Given problem: Reproduce the records below verbatim, beginning at the line that contains "723, 353) label: Click to reveal" and stopping after the line that contains "Toggle website zoeken".

Dataset records:
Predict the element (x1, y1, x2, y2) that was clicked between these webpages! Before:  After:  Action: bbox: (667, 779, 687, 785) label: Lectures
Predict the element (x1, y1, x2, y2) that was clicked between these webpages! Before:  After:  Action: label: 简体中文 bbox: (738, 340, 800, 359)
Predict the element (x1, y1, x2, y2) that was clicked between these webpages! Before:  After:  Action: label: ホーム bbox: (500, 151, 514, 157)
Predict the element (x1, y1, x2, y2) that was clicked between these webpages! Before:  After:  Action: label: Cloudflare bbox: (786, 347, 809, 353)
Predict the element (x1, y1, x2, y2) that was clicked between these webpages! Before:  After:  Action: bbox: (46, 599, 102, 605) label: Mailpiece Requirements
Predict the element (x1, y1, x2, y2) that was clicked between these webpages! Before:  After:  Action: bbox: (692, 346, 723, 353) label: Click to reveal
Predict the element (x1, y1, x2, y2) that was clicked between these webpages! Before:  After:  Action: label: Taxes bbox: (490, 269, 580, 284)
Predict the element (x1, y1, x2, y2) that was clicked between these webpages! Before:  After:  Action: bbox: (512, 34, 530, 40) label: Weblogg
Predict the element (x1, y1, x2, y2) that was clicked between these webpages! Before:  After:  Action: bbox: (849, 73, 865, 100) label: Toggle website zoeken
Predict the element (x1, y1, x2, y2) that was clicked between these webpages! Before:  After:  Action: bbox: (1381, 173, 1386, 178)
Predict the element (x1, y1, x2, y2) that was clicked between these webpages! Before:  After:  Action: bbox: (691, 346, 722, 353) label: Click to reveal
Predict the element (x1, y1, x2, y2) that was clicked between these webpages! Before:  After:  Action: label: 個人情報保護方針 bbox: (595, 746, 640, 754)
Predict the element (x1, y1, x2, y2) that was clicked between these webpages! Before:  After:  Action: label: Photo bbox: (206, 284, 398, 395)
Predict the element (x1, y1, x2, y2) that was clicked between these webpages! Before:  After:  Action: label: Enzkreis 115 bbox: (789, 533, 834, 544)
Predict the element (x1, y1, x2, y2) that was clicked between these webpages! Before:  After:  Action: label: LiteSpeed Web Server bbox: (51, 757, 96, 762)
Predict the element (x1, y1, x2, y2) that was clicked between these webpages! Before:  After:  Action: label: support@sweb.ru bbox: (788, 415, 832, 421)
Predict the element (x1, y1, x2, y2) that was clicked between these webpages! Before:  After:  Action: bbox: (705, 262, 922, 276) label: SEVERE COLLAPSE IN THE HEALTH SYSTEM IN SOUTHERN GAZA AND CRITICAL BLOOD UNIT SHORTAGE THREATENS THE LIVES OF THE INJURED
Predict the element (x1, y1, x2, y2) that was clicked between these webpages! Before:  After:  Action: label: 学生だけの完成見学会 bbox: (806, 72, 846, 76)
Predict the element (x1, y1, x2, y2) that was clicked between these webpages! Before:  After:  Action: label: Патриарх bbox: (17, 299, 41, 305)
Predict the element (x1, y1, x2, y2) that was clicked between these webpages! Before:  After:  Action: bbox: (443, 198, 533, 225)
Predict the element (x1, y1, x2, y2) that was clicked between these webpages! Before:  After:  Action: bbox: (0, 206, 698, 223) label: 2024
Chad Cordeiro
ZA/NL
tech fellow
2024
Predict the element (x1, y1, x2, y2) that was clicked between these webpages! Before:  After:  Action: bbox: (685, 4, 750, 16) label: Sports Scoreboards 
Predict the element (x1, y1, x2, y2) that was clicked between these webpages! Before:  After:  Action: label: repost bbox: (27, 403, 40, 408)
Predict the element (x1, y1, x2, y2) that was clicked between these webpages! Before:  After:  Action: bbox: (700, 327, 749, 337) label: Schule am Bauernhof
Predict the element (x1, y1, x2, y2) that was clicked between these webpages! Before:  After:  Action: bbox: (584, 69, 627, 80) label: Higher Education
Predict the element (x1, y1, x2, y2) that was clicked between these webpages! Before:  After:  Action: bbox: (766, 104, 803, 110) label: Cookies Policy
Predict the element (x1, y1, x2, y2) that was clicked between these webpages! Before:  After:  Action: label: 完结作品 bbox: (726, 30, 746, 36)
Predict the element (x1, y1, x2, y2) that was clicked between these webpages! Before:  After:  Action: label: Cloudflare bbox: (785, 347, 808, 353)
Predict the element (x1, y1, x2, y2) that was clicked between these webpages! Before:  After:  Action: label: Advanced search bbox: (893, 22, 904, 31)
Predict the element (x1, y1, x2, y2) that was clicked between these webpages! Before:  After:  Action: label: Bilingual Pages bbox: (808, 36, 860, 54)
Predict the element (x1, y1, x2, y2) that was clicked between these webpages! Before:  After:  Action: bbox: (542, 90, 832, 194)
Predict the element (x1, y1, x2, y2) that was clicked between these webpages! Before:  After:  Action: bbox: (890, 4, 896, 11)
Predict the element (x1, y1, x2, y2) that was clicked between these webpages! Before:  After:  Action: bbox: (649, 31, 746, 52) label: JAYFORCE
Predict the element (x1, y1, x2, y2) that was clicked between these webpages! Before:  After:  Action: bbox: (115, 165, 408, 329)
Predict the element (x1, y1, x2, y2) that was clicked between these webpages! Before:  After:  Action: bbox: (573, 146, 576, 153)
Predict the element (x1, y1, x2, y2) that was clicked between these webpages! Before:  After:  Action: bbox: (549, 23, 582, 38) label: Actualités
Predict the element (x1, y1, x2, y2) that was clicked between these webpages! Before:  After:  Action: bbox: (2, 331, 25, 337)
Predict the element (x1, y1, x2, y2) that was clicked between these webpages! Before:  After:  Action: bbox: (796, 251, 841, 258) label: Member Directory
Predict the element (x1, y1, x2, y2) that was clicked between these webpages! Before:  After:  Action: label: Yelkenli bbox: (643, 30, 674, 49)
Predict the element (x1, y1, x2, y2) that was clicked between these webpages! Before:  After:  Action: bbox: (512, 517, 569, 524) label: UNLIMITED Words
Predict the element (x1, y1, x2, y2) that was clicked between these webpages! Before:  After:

Solution to this problem:
Predict the element (x1, y1, x2, y2) that was clicked between these webpages! Before:  After:  Action: bbox: (692, 346, 723, 353) label: Click to reveal
Predict the element (x1, y1, x2, y2) that was clicked between these webpages! Before:  After:  Action: label: Taxes bbox: (490, 269, 580, 284)
Predict the element (x1, y1, x2, y2) that was clicked between these webpages! Before:  After:  Action: bbox: (512, 34, 530, 40) label: Weblogg
Predict the element (x1, y1, x2, y2) that was clicked between these webpages! Before:  After:  Action: bbox: (849, 73, 865, 100) label: Toggle website zoeken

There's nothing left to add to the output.